# sponsored...



## 240luvr (Oct 8, 2004)

Hey all, I just got a call the other night saying that an application I put in about getting sponsored went through...not trying to brag here at all, I was actually wondering if anyone has heard of this sponsorship so I don't get screwed over in the end...It's from Sport Compact Pro...I just saw an ad for them in the latest modified mag today, but I was wondering if anyone heard anything about it? I didn't get to read the contract yet it's in the mail, but any info would be appreciated...thanks


----------



## 2Fass240us (Aug 2, 2004)

240luvr said:


> Hey all, I just got a call the other night saying that an application I put in about getting sponsored went through...not trying to brag here at all, I was actually wondering if anyone has heard of this sponsorship so I don't get screwed over in the end...It's from Sport Compact Pro...I just saw an ad for them in the latest modified mag today, but I was wondering if anyone heard anything about it? I didn't get to read the contract yet it's in the mail, but any info would be appreciated...thanks


I think I heard something about this, and how it was a scam. Sorry I couldn't be of more assistance, but I will try to dig something more substantial up for you.

-Andy


----------



## Joel (Jun 11, 2003)

yeah make sure the contract says that you dont have to purchase anything. Usually you get free or discounted items from the sponsor and they get to use your car in advertising, photo shoots etc.
I had a pivot sponsorship a while back - that was pretty cool and only went for a 18 months. Got to keep the pivot gear though!


----------



## 240luvr (Oct 8, 2004)

yeah I'm getting a discount through them...like I have to order everything through them and I get it at 55% off...so I'm not really sure. The contract's in the mail so I have yet to read it but I'll double check it before I sign...


----------



## 2Fass240us (Aug 2, 2004)

240luvr said:


> yeah I'm getting a discount through them...like I have to order everything through them and I get it at 55% off...so I'm not really sure. The contract's in the mail so I have yet to read it but I'll double check it before I sign...


Hmmm...this also sounds familiar. Ask for a price list of some items, and compare the "55% off" prices to competitive Internet prices at reputable dealers (if possible). Please be careful, either way.


----------



## Kouki S14 (Dec 24, 2004)

Hope you read this in time!

Dont waste your time with Sport Compact Pro.
They are going to charge you $79.00 to sign up for this sponsorship. Then they offer you a lame reimbursement program on parts and some labor. You are not going to get anything free! Its only worth it if you have alot of money to buy parts and are building a show car.
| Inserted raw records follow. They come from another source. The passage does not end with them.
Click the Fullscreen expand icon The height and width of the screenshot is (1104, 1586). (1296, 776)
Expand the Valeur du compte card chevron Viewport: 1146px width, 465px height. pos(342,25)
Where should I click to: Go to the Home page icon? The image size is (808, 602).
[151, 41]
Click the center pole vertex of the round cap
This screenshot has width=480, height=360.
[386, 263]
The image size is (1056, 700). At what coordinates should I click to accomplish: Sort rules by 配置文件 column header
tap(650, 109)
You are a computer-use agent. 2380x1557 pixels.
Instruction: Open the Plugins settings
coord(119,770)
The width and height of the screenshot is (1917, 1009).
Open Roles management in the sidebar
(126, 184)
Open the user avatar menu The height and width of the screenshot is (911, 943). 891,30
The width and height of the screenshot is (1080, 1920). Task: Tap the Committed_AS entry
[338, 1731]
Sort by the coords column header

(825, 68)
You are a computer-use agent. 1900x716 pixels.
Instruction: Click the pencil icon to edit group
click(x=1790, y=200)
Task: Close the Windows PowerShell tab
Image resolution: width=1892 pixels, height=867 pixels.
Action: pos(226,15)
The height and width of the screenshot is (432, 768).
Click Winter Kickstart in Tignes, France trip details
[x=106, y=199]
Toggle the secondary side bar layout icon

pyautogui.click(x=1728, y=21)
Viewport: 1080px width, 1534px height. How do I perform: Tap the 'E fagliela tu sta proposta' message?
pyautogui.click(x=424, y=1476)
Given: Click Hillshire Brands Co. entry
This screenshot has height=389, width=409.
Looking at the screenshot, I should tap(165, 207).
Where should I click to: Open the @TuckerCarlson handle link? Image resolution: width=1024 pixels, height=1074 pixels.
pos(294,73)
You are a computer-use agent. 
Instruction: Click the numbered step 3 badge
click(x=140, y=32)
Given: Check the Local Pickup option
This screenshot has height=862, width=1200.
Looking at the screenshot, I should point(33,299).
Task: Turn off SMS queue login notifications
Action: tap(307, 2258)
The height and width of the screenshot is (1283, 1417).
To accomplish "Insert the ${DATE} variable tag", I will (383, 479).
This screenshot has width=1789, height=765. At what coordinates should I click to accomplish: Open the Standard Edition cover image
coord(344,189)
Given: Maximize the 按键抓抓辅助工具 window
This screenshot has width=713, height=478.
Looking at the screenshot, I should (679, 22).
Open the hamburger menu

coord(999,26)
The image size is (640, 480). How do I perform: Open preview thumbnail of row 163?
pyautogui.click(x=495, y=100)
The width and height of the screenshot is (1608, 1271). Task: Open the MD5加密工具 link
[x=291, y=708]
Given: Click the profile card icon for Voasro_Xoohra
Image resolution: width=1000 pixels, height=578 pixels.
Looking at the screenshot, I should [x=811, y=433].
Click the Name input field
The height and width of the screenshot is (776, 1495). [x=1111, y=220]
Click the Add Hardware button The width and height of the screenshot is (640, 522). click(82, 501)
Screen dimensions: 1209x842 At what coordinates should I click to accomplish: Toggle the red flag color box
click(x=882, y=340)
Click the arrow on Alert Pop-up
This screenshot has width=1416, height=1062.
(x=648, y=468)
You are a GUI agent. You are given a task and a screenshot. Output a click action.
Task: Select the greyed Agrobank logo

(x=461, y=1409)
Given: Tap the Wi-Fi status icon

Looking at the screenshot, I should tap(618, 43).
They charged me before I even got the contract in the mail.
When I tried to call to get my money back they blew me off and disconnected their phones. I finally had to file a fraud report with my credit card company to get my money back.

SCP blows!!! dont bother signing up


----------



## 240luvr (Oct 8, 2004)

Thanks for all the help here guys, I know this thread's old, but I just got the contract yesterday, had my friends dad (a lawyer) read over it, and now I'm def. not signing up. 
I had to pay 79 bucks to get the contract, which they are stating is tax deductable <--why do I now believe that. But thanks again guys, I appreciate it, and if anyone else hears from sport compact pro, don't sign or agree to anything, they suck!


----------



## 2Fass240us (Aug 2, 2004)

240luvr said:


> I had to pay 79 bucks to get the contract, which they are stating is tax deductable <--why do I now believe that.


So you knew before you requested a contract that it was going to cost you $79? Or they sent you one then billed you? Either way, I woulda bailed and told them to kiss my ass.

You live and learn, I guess.


----------



## 240luvr (Oct 8, 2004)

yeah experience is the best teacher...but it was an "application fee". So I went for it thinking it might pay off...obviously it didn't but oh well sh!t happens...


----------



## Kouki S14 (Dec 24, 2004)

I dont know how they get away with charging you before you sign the contract but they do charge you. Call your credit card company and tell them it is an unauthorized charge. They will take care of it, I just got done with the same thing and I got my money back. All you have to do is fill out 1 form. It's worth the $79 to do it.


----------



## 240luvr (Oct 8, 2004)

all right thanks...


----------



## King 240 (Jan 21, 2005)

Yeah, I had a call from them last year around July talking about sponsorship
If I remember correctly it was that "enter for sponsorship and a chance to win a Skyline or something right?
UM, I opted not to go with them one cause of the fee thing and the parts list is mainly honda friendly. So I just did it the old fashion way and put in proposals to Falken, Dunlop, GReddy, HKS USA, and a few other places.

Heard back from Dunlop on what I have to do so I think I'm going to work with them first.


----------